§ MATERIAL FOR THIS TASK:

● ● ●

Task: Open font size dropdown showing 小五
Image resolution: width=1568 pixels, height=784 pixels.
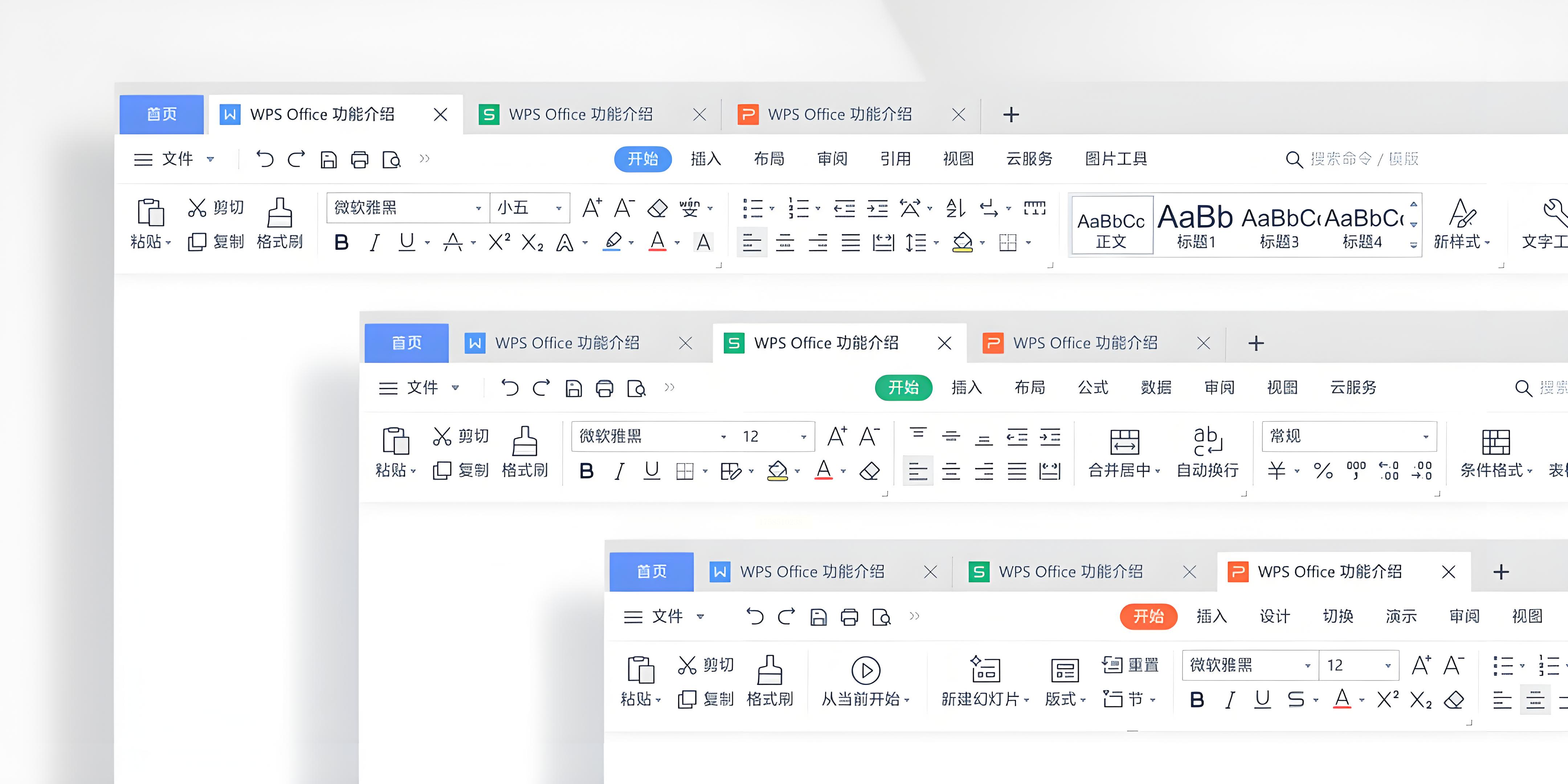Action: click(x=558, y=208)
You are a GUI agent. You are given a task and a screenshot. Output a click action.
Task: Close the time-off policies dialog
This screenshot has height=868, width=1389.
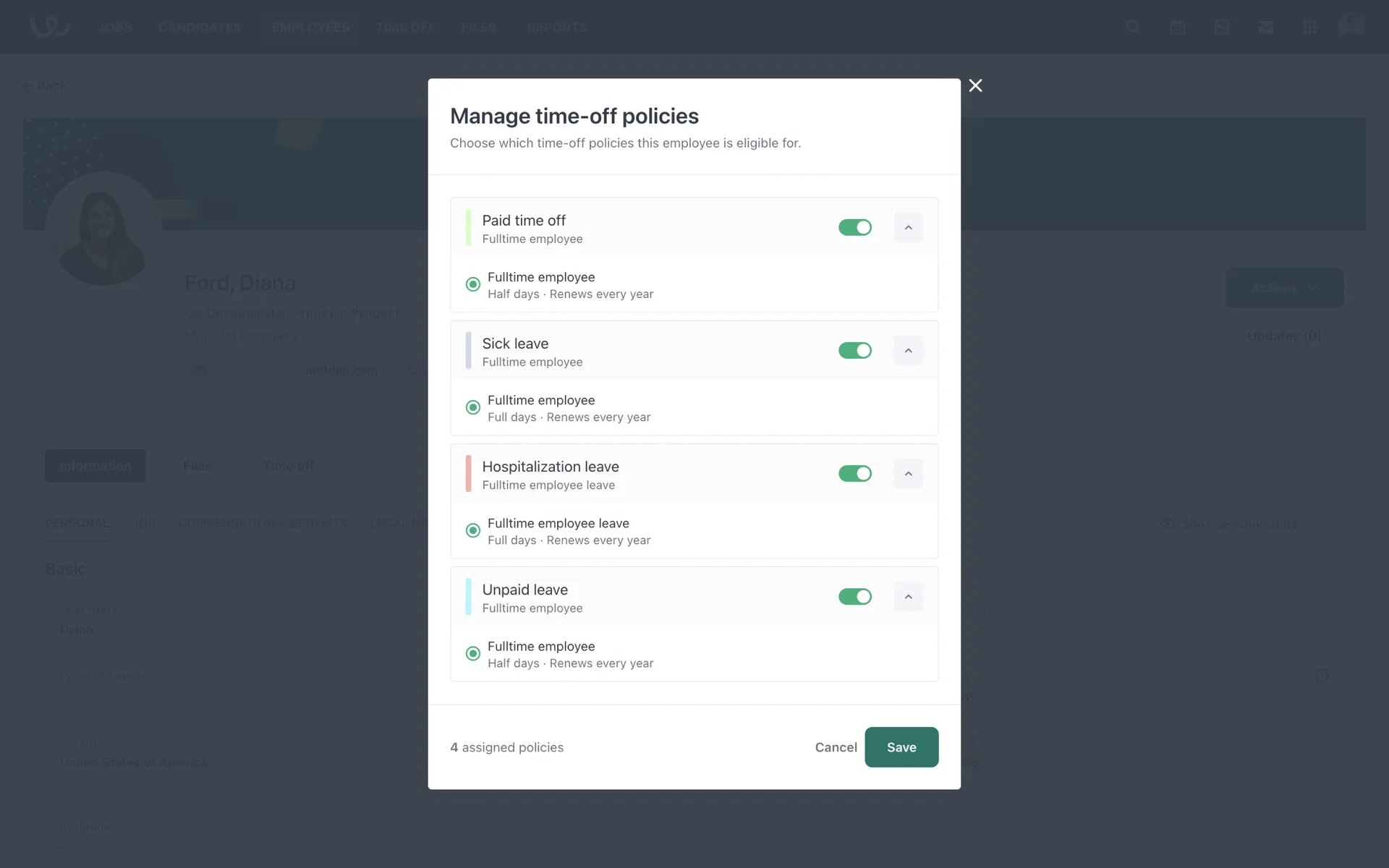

● ● ●

§ WORK ITEM:
From the entries, report every line in which the string "screenshot" occurs.

§ YOUR RESPONSE:
You are a GUI agent. You are given a task and a screenshot. Output a click action.
This screenshot has height=868, width=1389.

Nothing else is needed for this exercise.